Pierre Kende was born in Budapest on 26 December 1927. He first studied Law, and then History and Sociology at the Pázmány Péter Catholic University in Budapest.
Kende joined the Hungarian Communist Party, and in March 1947 joined the party newspaper staff –Szabad Nép (Free People) –, later becoming its foreign editor-in-chief. After attacking the party’s editors and leadership policy at a party meeting in October 1954, he was dismissed by Szabad Nép. When the revolution broke out, Kende became editor of the newspaper Magyar Szabadság (Hugarian Freedom). From November to December 1956, he worked alongside Miklós Gimes as editor of the unlawful opposition newspaper Október Huszonharmadika (October 23).

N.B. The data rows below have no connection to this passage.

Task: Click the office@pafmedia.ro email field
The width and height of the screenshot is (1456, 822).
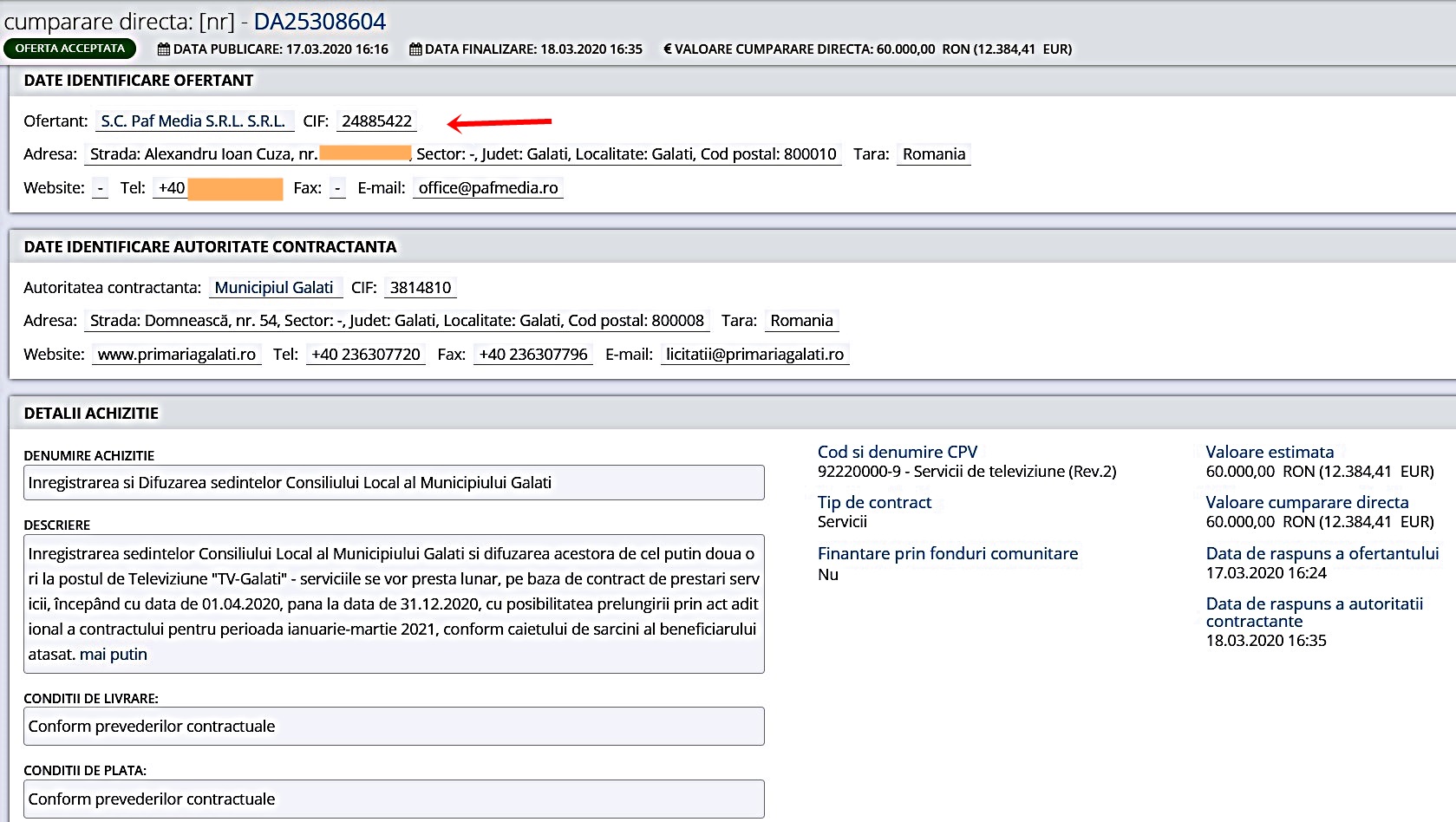Action: (487, 188)
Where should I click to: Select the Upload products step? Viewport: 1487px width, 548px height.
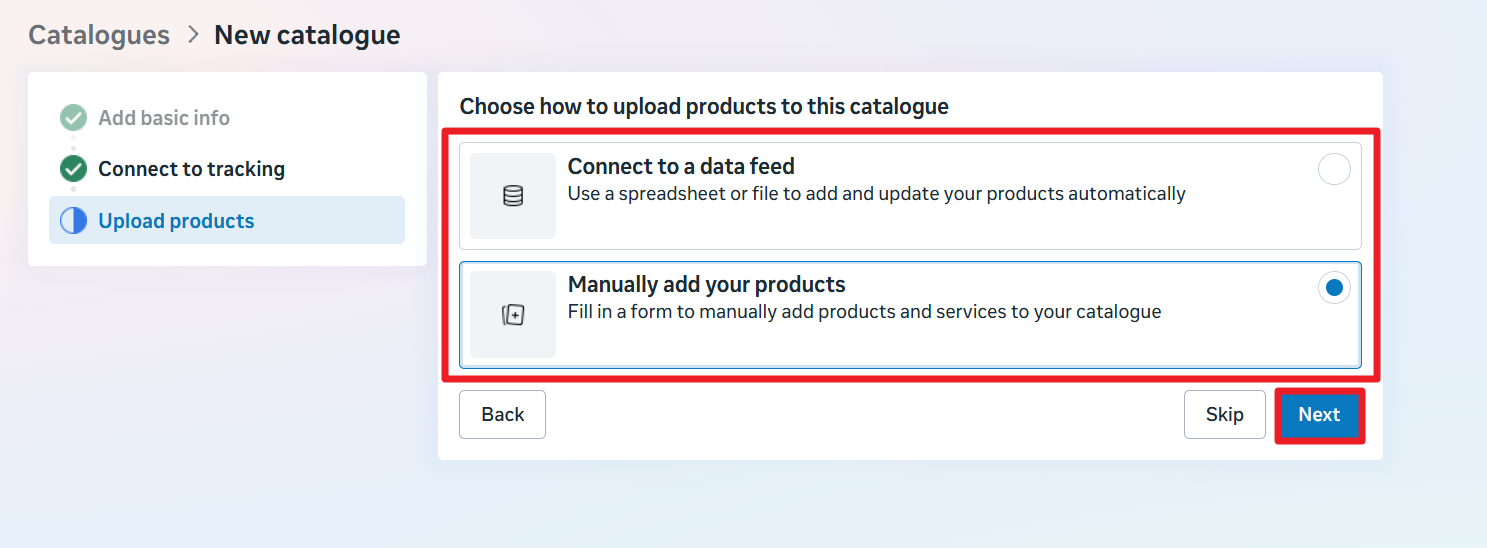[x=176, y=221]
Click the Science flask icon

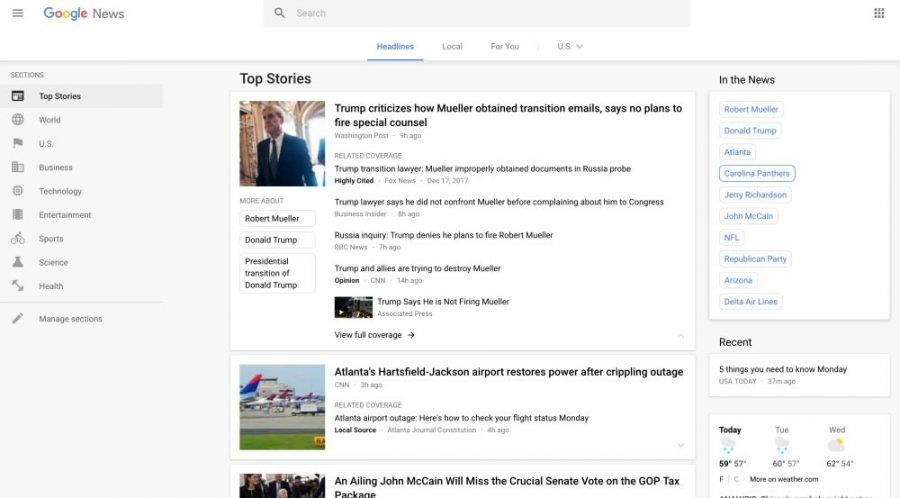[17, 263]
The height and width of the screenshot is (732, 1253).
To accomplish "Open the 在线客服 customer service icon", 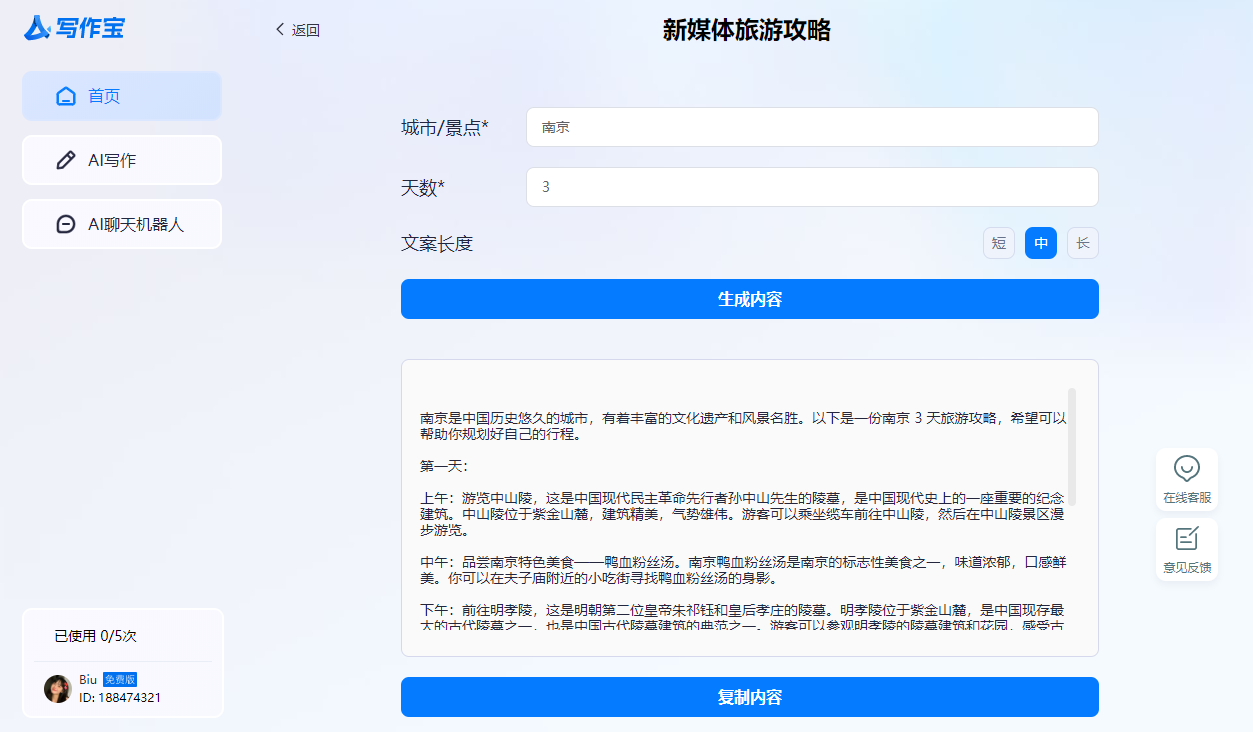I will [1186, 470].
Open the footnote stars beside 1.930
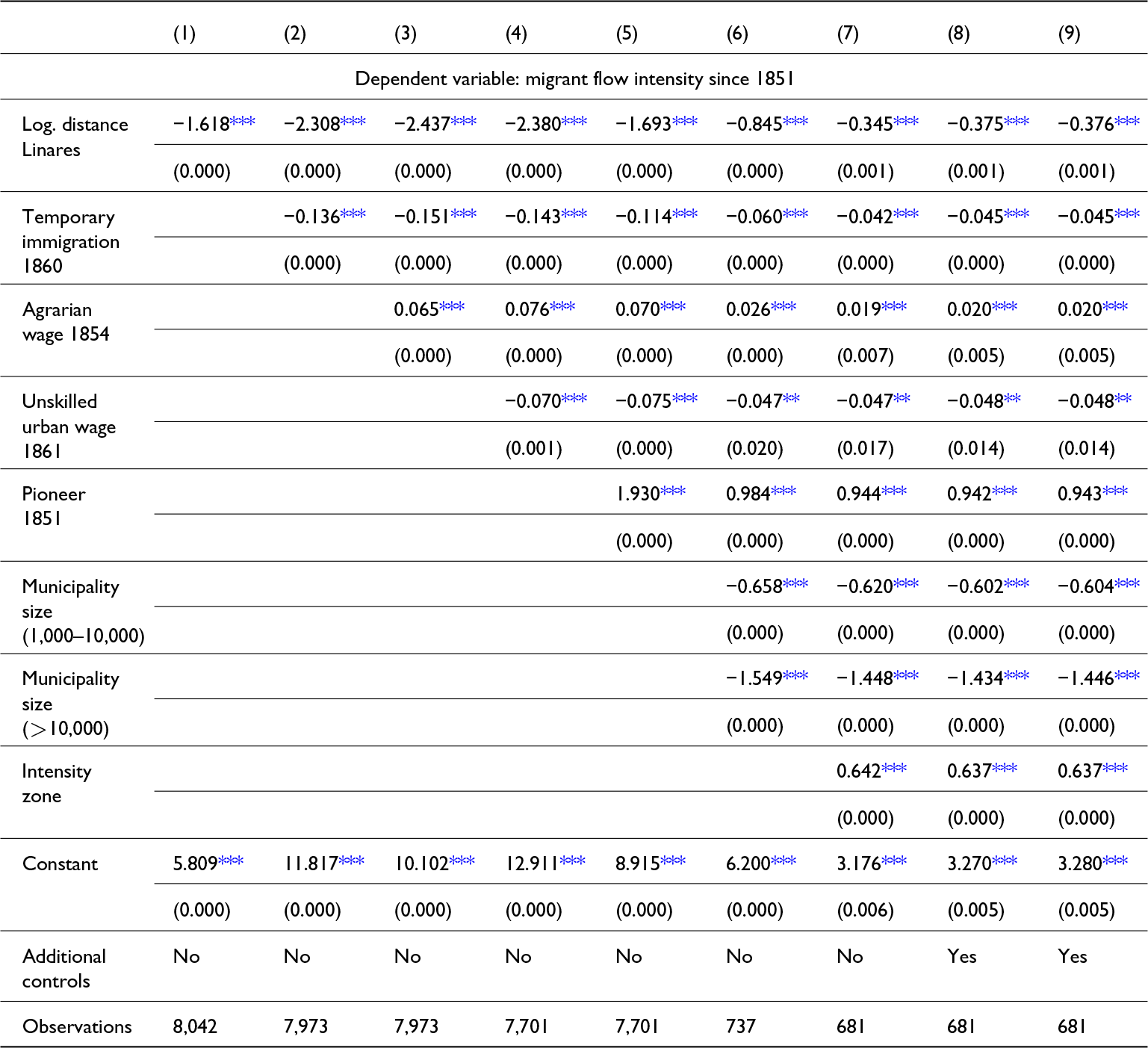Screen dimensions: 1148x1048 point(673,492)
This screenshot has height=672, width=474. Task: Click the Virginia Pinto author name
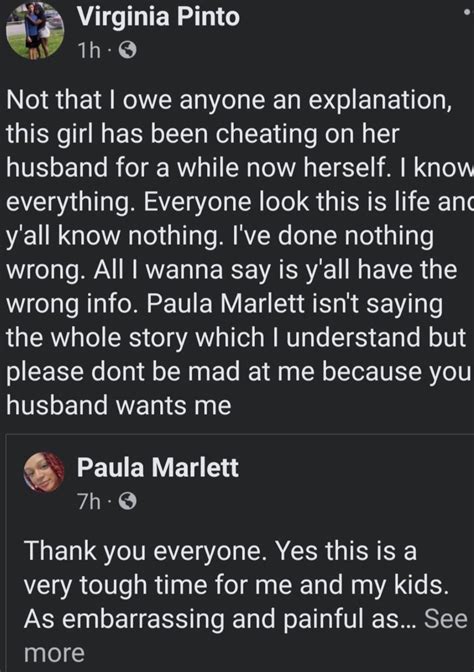(x=158, y=17)
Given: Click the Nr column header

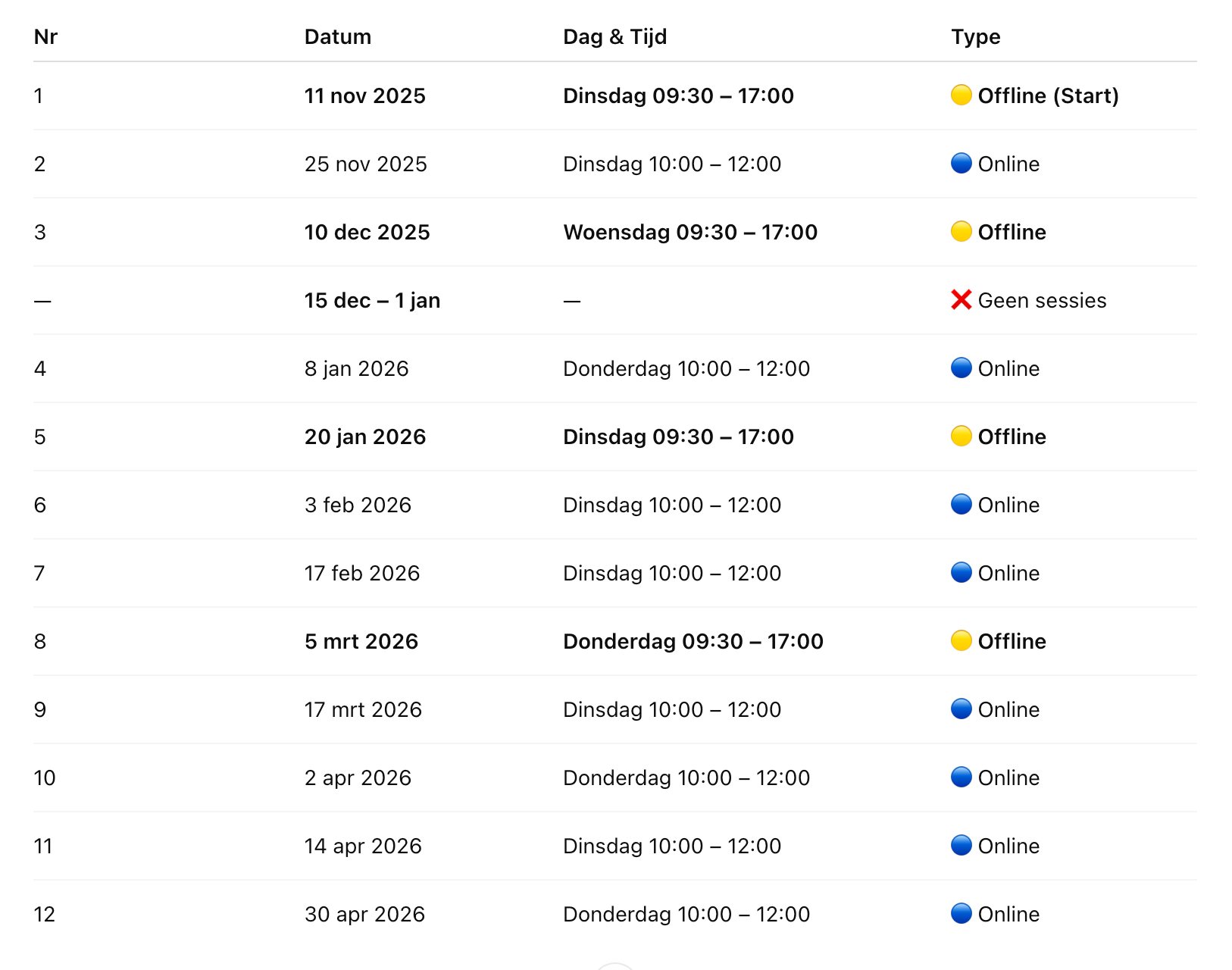Looking at the screenshot, I should pyautogui.click(x=45, y=37).
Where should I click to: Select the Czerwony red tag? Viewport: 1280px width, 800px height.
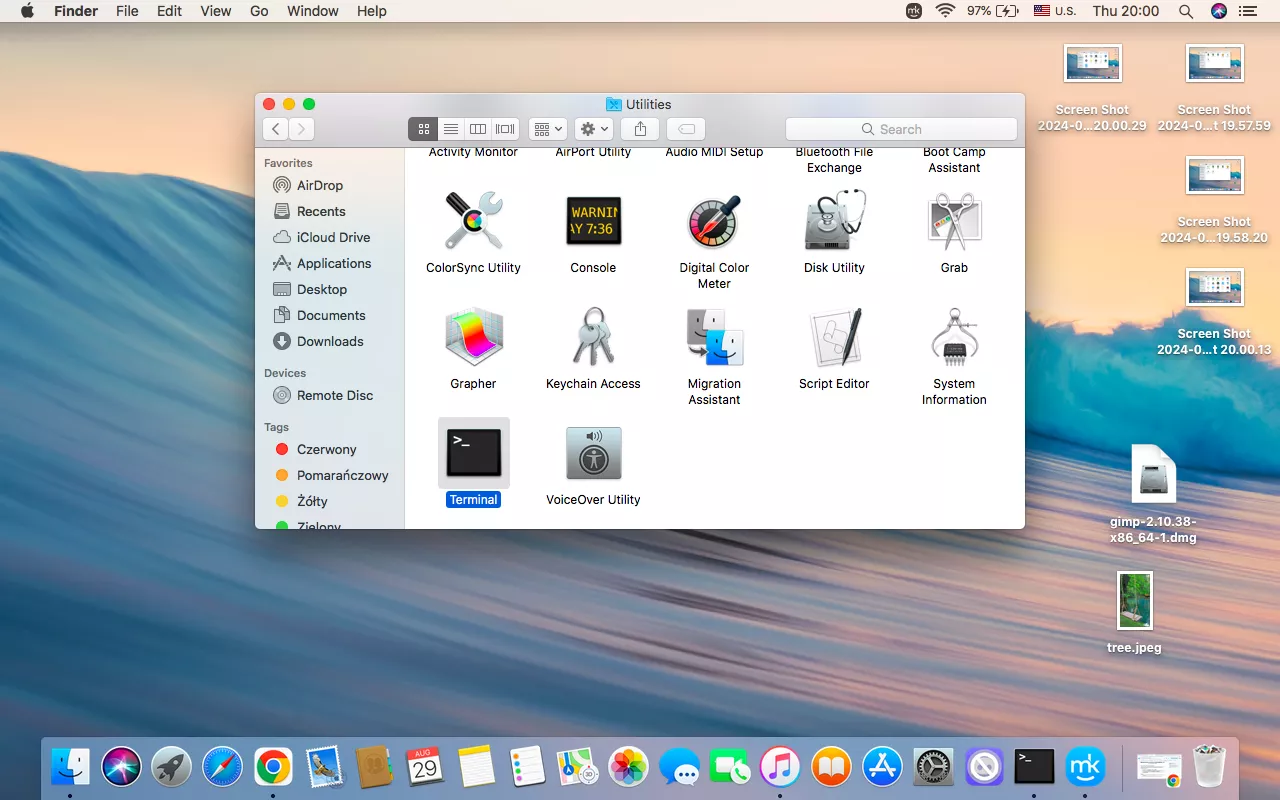coord(326,449)
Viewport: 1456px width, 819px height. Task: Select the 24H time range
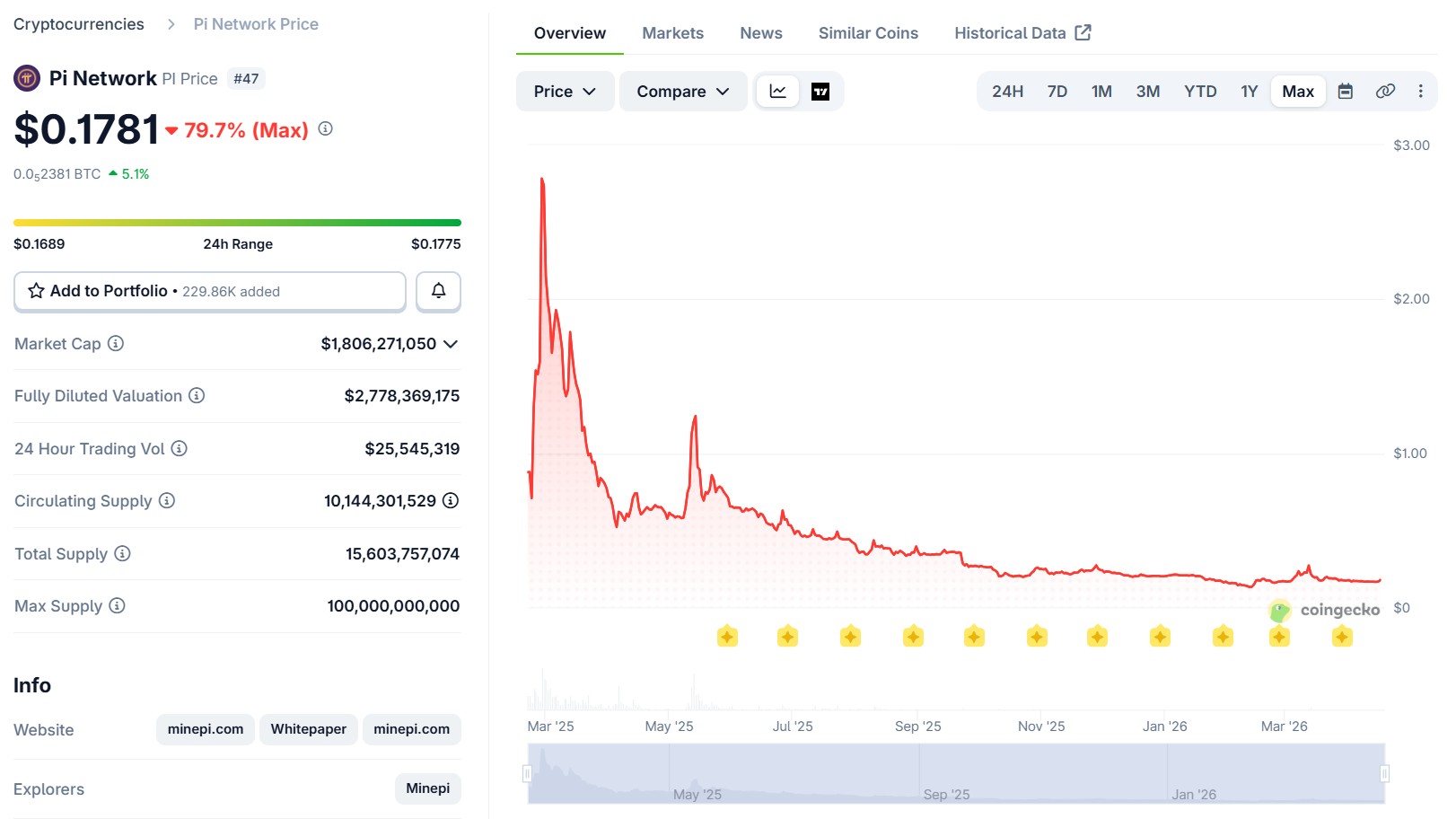pyautogui.click(x=1007, y=92)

He left Hungary in January 1957 to escape the wave of arrests and settled in Paris, where he obtained a PhD in Sociology. In Paris, he published many books and articles about socialism in Eastern Europe.
Kende was a member of the team at the Imre Nagy Institute in Brussels between 1959 and 1964, and in 1978 he founded the newspaper Magyar Füzetek (Hungarian Pamphlets), which he edited until 1989. In 1983, he was nominated Vice-President of the Hungarian League of Human Rights. Since 1993 he has been a professor at the Loránd Eötvös University and the Századveg School of Politics in Budapest. Kende is an international member of the Hungarian Academy of Sciences and a member of the 1956 Institute.